WHAT YOU NEED TO DO:
**A.** From the passage on railroad rolling stock, list every drawback it gives for transferring a consignment from one car to another at each change of roads.
**B.** Transcribe the passage on railroad rolling stock from "would require it;" up to and including "in its validity.".

TEXT EXCERPT:
19. A third method is for each railroad company to own or lease all the rolling stock in use on its line. That was the system adopted when the primitive method was abandoned. If it were necessary to the proper supply of facilities for transportation by rail that the owners of the road should furnish all the equipments, then self-interest and duty to the public

would require it; but it was early found impracticable, and was long ago abandoned. The Philadelphia and Reading railroad company alone adheres to it. That corporation, with its numerous branch roads, is complete in itself, while the other railroads of the country, whether long or short, form links in a vast continental chain. The greater part of the business of our railroads begins with one road and ends with another, often passing over many roads. To transfer the consignment from one car to another every time a change of roads was necessary, would be an intolerable delay and expense, besides greatly increasing the danger of damage from handling. This led to a system of railway comity which was some years ago recognized and made binding by legislation. That legislation has been unchallenged in its validity.

SUPPLIED DATA:
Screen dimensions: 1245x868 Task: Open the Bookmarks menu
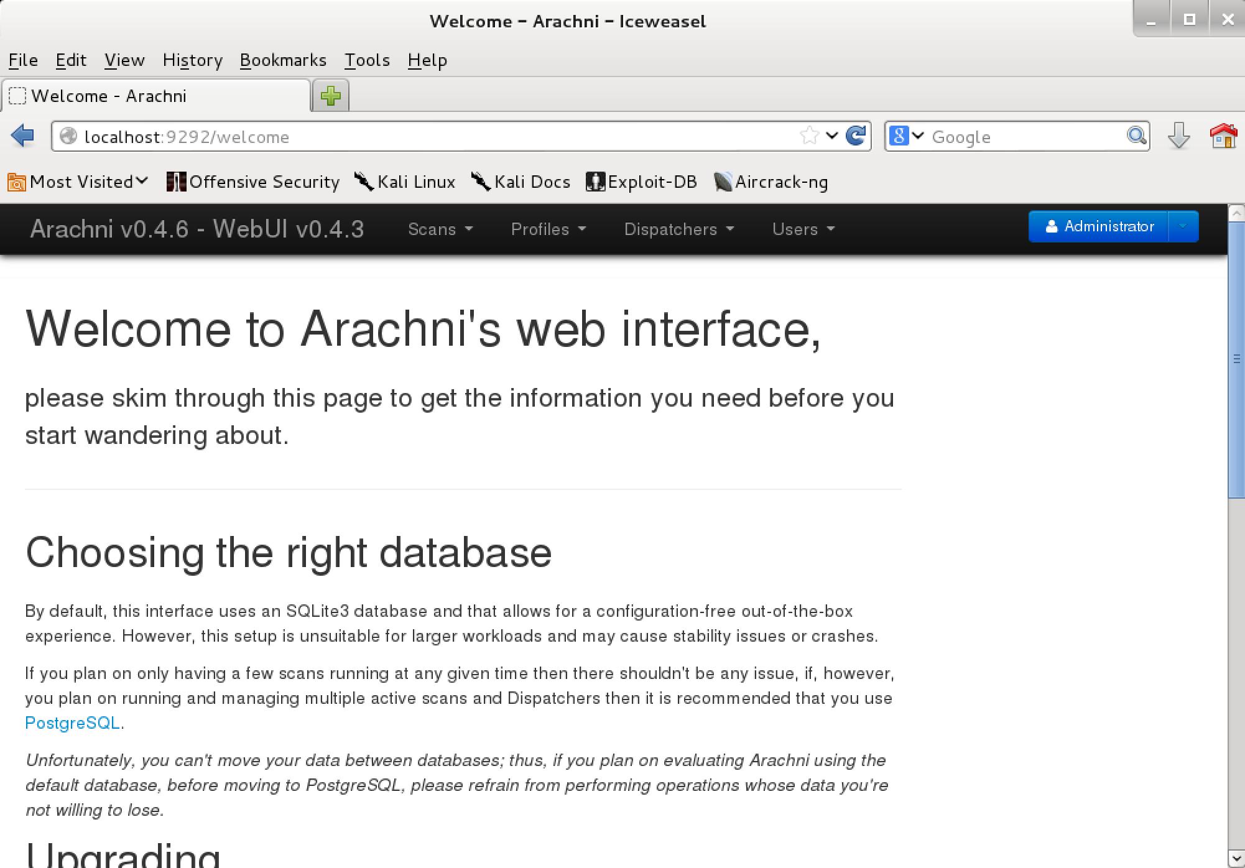pyautogui.click(x=283, y=60)

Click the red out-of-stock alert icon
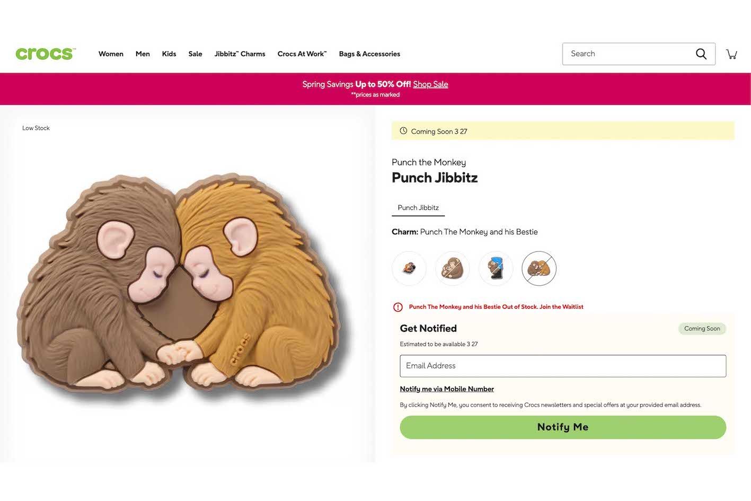coord(397,306)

TASK-BY-TASK ANSWERS:
**A.**
- Intolerable delay
- Expense
- Greatly increased danger of damage from handling

**B.**
would require it; but it was early found impracticable, and was long ago abandoned. The Philadelphia and Reading railroad company alone adheres to it. That corporation, with its numerous branch roads, is complete in itself, while the other railroads of the country, whether long or short, form links in a vast continental chain. The greater part of the business of our railroads begins with one road and ends with another, often passing over many roads. To transfer the consignment from one car to another every time a change of roads was necessary, would be an intolerable delay and expense, besides greatly increasing the danger of damage from handling. This led to a system of railway comity which was some years ago recognized and made binding by legislation. That legislation has been unchallenged in its validity.